### About this task
Where the records below show the word "will" in a line, please copy that line.

### Data section
-=-=-=-=-

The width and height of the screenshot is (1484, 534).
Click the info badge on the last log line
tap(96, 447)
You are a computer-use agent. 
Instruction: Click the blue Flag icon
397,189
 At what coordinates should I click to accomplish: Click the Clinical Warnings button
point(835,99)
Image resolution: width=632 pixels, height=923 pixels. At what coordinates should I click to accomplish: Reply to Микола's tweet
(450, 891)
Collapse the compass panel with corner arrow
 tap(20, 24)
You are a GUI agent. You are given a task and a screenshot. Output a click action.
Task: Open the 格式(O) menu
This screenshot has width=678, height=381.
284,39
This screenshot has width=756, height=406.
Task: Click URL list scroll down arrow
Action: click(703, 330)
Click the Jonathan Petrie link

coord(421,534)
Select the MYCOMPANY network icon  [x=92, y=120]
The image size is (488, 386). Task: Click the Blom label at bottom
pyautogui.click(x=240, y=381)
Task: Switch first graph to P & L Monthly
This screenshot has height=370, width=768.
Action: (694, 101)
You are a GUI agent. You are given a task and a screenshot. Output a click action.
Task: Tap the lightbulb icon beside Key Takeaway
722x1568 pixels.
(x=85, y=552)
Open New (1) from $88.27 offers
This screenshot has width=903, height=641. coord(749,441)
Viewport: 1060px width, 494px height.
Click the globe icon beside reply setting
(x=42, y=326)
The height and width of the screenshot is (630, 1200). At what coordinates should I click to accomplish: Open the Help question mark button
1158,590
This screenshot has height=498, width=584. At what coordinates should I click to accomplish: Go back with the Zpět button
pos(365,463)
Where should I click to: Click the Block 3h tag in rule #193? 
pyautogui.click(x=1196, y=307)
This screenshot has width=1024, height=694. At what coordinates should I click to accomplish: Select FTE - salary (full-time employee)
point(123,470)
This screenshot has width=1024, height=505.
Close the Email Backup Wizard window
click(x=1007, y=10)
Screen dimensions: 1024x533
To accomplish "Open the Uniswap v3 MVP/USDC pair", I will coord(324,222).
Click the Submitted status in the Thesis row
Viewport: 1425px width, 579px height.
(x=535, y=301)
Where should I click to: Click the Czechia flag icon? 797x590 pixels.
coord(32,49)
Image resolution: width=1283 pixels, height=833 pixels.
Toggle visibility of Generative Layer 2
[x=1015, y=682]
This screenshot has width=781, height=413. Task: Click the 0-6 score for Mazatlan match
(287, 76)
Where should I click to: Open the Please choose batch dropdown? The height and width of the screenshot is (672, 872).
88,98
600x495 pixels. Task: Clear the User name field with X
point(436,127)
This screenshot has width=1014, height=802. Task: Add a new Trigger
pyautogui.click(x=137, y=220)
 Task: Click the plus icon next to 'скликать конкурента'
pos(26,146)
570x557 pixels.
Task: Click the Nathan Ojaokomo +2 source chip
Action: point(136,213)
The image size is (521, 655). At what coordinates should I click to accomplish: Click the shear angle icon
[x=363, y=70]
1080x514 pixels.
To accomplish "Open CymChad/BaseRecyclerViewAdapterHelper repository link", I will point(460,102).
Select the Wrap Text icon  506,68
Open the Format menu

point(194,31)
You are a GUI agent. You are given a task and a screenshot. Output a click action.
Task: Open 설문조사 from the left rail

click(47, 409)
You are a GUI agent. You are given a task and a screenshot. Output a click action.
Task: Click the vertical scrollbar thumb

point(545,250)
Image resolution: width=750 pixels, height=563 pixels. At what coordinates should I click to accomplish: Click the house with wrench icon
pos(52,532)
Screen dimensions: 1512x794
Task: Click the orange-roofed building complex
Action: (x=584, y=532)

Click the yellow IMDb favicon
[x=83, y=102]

-=-=-=-=-

### Exercise result
To accomplish "Open the Uniswap v3 MVP/USDC pair", I will coord(324,222).
To accomplish "Open CymChad/BaseRecyclerViewAdapterHelper repository link", I will point(460,102).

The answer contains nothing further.